[A slightly different version from the one that appeared at The American Conservative. With thanks to TAC and all concerned.–BB]
Sometime just prior to spring break, March 1981, I sat at one of the old wooden tables in Liberty Junior High, in Hutchinson, Kansas. The building no longer exists, having been destroyed that same year to make way for Liberty Middle School. The old building had charm, even in its dilapidation, while the updated one, not surprisingly, reeks of prison. What happened to those lovingly carved, tagged, and scarred tables at which I once sat, read, scrawled, and thought, I have no idea. They either sold at auction or met the same fate as the scarily swaying staircases. In the end, the bulldozer comes for us all.

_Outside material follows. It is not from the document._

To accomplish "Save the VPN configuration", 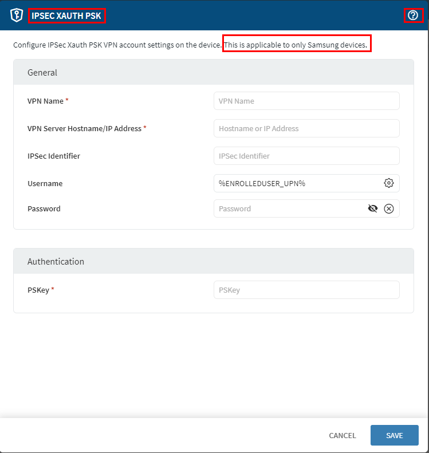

One particular March day in 1981, though, means something quite special to me. Being in detention for some reason that now eludes me (though, I was probably in for having talked too much in class; I never did get good conduct grades), I sat with my fellow detainees and friends, Troy S. and Brad (yes, same first time) L. I had gone to early grade school with each of them at Wiley Elementary, reuniting in junior high after three years apart while I attended Holy cross Catholic school, grades four through six. Since we’d last seen each other in third grade, our music tastes had changed rather considerably, and I started pontificating about the brilliance of Genesis’s 1980 album, Duke. Troy and Brad were into harder music, and they asked me if I’d ever listened to a Canadian band called Rush? I hadn’t, I admitted, intrigued. Having two older brothers, I knew Jethro Tull, Yes, and Genesis quite well, but neither of them had ever embraced anything harder than Kansas. After Troy and Brad gushed about the band, I rode my bike to the local record store immediately following school that day and purchased Rush’s latest album, Moving Pictures.
To write that the album changed my life would be nothing less than a trite understatement. It radically altered my understanding of the world, not only by its words, but, especially, by its example. To this day, I can remember the smell of that album sleeve, glossy, thick, and oily, quite different from the cheap paper-thin sleeves prevalent among so many commercial albums. With three kinetic photos of the band members on the right side of the sleeve, white lettering giving credit on a black ground on the left side, and all of the lyrics on the alternate side of the sleeve, I devoured every word and image. Something profound spoke to my eager and open thirteen-year old mind.